▸ **What to do**
Reproduce word for word everything in the peanut knife post below, from "image201212240005_zps65abf3e5.jpg" down to "that relieves stress.".

++++ Document extract ++++

Here is a half decent pic of my trusty "old" friend.

image201212240005_zps65abf3e5.jpg


Thanx for reading:thumbup:
 
Sometimes it takes some physical or mental adversity to bond with something. Stress can be a funny thingwhen it comes to an object that relieves stress.

When member Jamie gifted me the damascus peanut, it was the time I went in the O.R. att he V.A. hospital for surgery on my right foot. The VA was trying to do some work to relieve problems from the original injury that I had in the army. Years and wear and tear on the injured joints that had been once shattered had resulted in constant pain, and my doctor at the VA was alrmed by my increasing Vicoden consumption. They figured to do some repair work. When the knife arrived in the mail, I was on the start of a month on crutches, with zero weight bearing on the right foot. It was a long month, and the amber bone peanut became a worry stone when I was frustrated by the home confinement. After the month was over, there was physical rehabilitation to go through, and pain to put up with. Going to rehab every other day, I got up tight on the drive in, and I'd find my hand in my pocket using the peanut as a worry stone. It helped in a weird way. After rehab, Karen would drive me home, and instead of a Vicoden, I'd worry stone feel the amber bone scales.

Hanging around the house, I opened a lot of mail, did a lot of paperwork, and left the peanut with the pen blade open on my desk as a letter opener. Reading a book, I'd often be surprised finding the peanut in my hand, unconscious of having picked it up. If I left the desk, before I'd stand up on my crutches, I'd swipe the blade closed and drop it in my pocket. If I was sitting outside, or Karen had driven us to the park, I'd be sitting on a bench sometimes whittling a barber pole out of a stick, or something else. Over the course of the month of April 2011, the little peanut became more and more part of me. I eventually fund that I wasn't carrying any other knives much. Even now, a year and a half later, it's rare I carry anything else but the peanut in my pocket. If I know some heavy duty or dirty cutting is going to take place, I may slip a Opinel or the old Wenger SI in a pocket. But any other knife is to augment, not replace the peanut.

By the time May 2011 rolled around, I had become very attached to the peanut, and to this day, it does 99% of what I need of a pocket knife. It's like coming out on the other side of a painful time, there was a rebirth of my life and a new knife to go with it. Weird I know, but there it is.

++++ Material shown ++++

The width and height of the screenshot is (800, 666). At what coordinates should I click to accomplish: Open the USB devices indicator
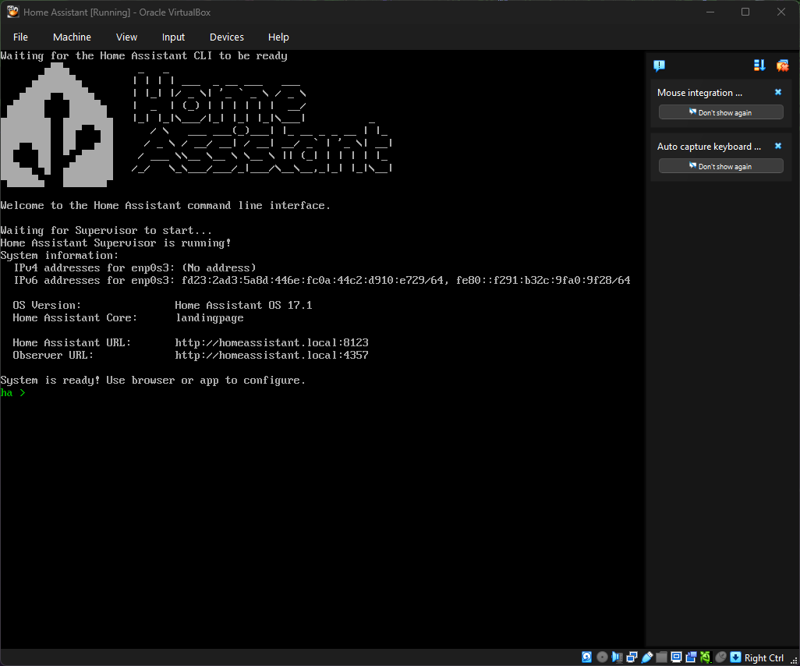[646, 657]
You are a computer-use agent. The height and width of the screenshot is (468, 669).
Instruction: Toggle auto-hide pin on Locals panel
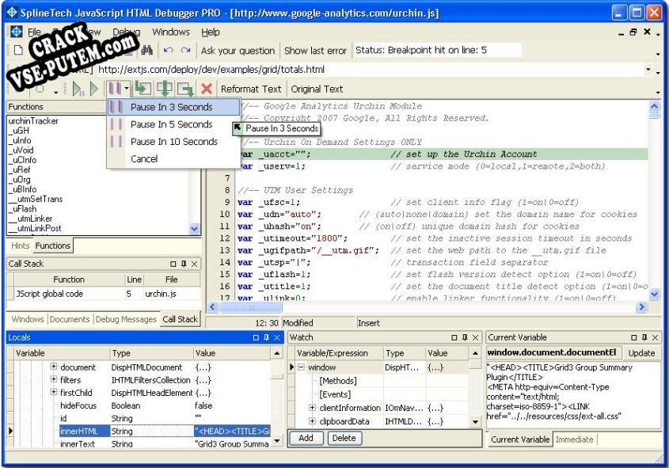pos(267,337)
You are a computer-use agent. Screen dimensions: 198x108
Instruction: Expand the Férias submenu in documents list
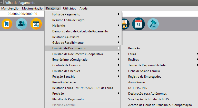[132, 54]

++++

▸ **Result**
image201212240005_zps65abf3e5.jpg


Thanx for reading:thumbup:
 
Sometimes it takes some physical or mental adversity to bond with something. Stress can be a funny thingwhen it comes to an object that relieves stress.